Or more precisely: in the rat's eye
In a world where size certainly matters, David doesn’t defeat Goliath so often. But so he did—and in great style—one recent Reykjavík morning when the regular guests of a popular swimming pool had to flee to the safety of locker rooms due to the presence of a single rat. Only hours later, a fellow of that same species terrified the city’s population by biting a little girl’s finger, just as yet another rat had done to a teenage boy a few weeks earlier. Following these events which, of course, were covered by all major media outlets, one couldn’t escape the mighty vox populi: “Kill ‘Em All!”
No doubt: unlike their miniature lookalikes, whose sympathetic status culminates in one much loved Jerry, the members of the Rattus family don’t enjoy widespread popularity. From the Old Testament’s First Book of Samuel to Werner Herzog’s ʻNosferatuʼ and onwards, these long-tailed creatures have been viewed and portrayed predominantly as messengers of bad news—most notoriously the Black Death of the Middle Ages. Dare say their name and people will shudder at the mere thought of these parasitic troublemakers standing in the way of civilization’s cleanliness.

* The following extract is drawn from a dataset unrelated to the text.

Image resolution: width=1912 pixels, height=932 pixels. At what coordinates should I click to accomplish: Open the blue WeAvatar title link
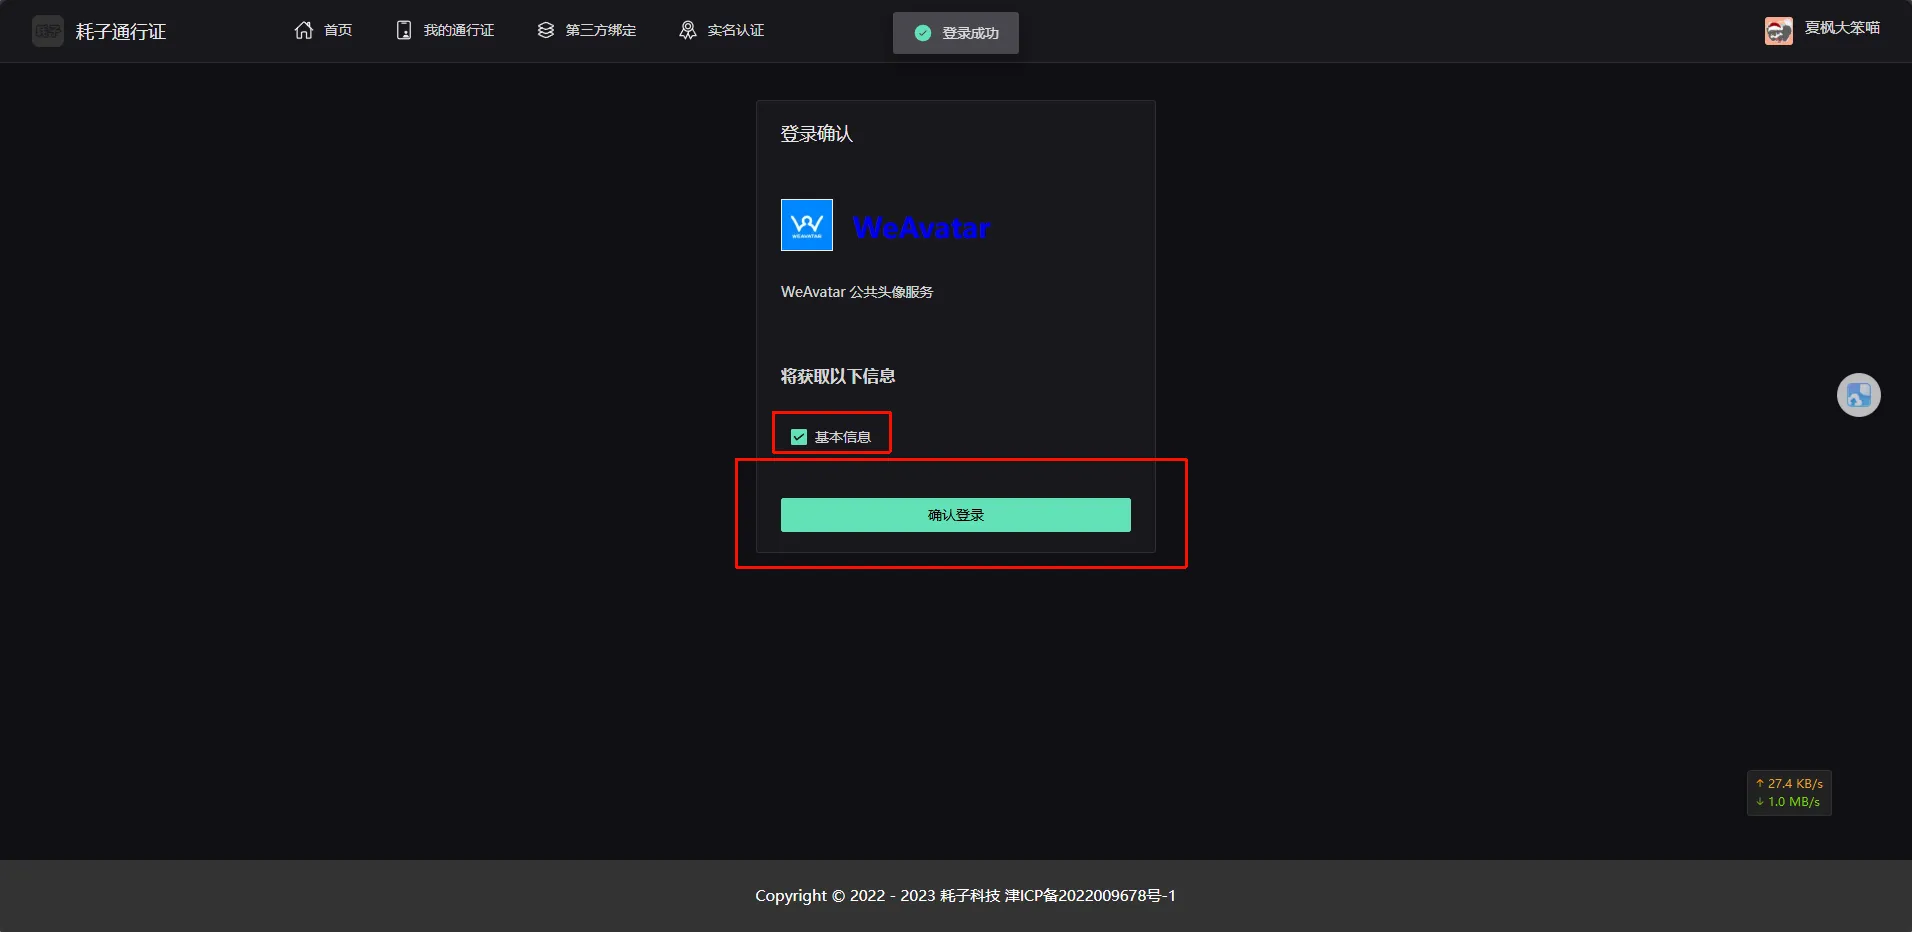pyautogui.click(x=921, y=228)
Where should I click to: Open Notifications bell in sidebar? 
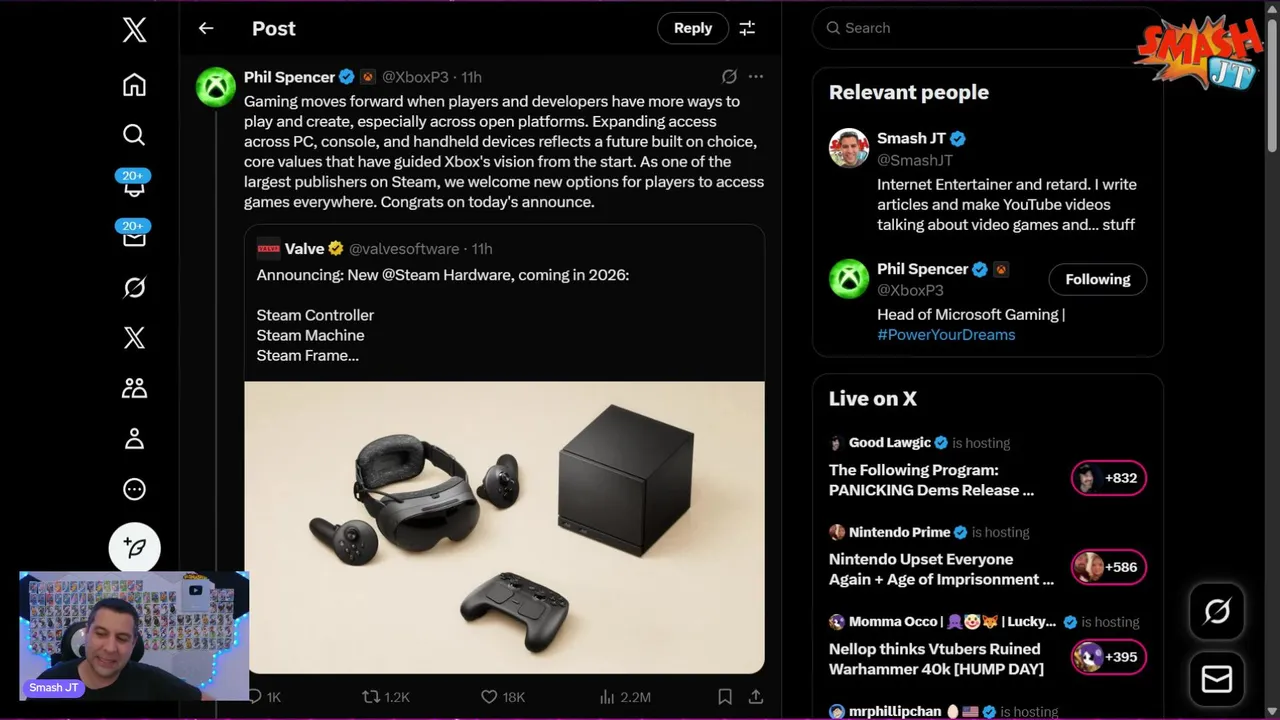(x=134, y=185)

Although old Jehovah didn’t put their name on the menu of “detestable things,” he ordered his children not to touch them with their tongues. When a food shortage pestered Paris during the Prussian Army’s siege preceding the 1871 Commune, rat meat was, however, served at some of the city’s restaurants (and it still is in some places, especially in Asia wherefrom rats are believed to have migrated originally). But if ʻsalamis de ratsʼ was really considered much of a delicatessen then, as contemporary Icelandic biweekly Þjóðólfur stated, the demand for the dish has certainly seen a serious decline: rather than butchered for dinner, today’s killing of rats is more of a hate crime.
Most notably, they have come in handy during crusades against particular social groups. Take, for instance, Fritz Hippler’s 1940 film ʻDer Ewige Judeʼ—a great example of Nazi Germany’s anti-Semitic propaganda—where imagery and texts of rats and Jews, respectively, are juxtaposed to demonstrate the latter group’s supposed similarity with the alleged dirty, cruel and destructive nature of the former. Or Italian journalist Oriana Fallaci’s comment about Muslims “multiplying as rats.” Or the 2010 nationwide campaign against drug-dealers in Britain, whose slogan, “Rat on a Rat!” played with the word’s twofold meaning—both as a noun and a verb. Or the war against the seagull, in which that bloody clever bird is often referred to as a ʻflying rat.ʼ
Given the general disgust our culture attributes to rats, it’s easy to understand not only the injury experienced by the insulted but also the choice of those attempting to smear, degrade, and—in the most brutal cases—exterminate the aforementioned. And sure, there are some traces of truth in the rats’ infamous image: they reproduce quite fast, love food (which is handed to them on a silver trash bin lid), leave behind loads of urine and excrement, can transmit diseases (although their role in spreading Black Death is, in fact, still a subject of scientific conflict), and do occasionally bite. But Holy Mary, mother of the son of man! So do good old Homo sapiens too.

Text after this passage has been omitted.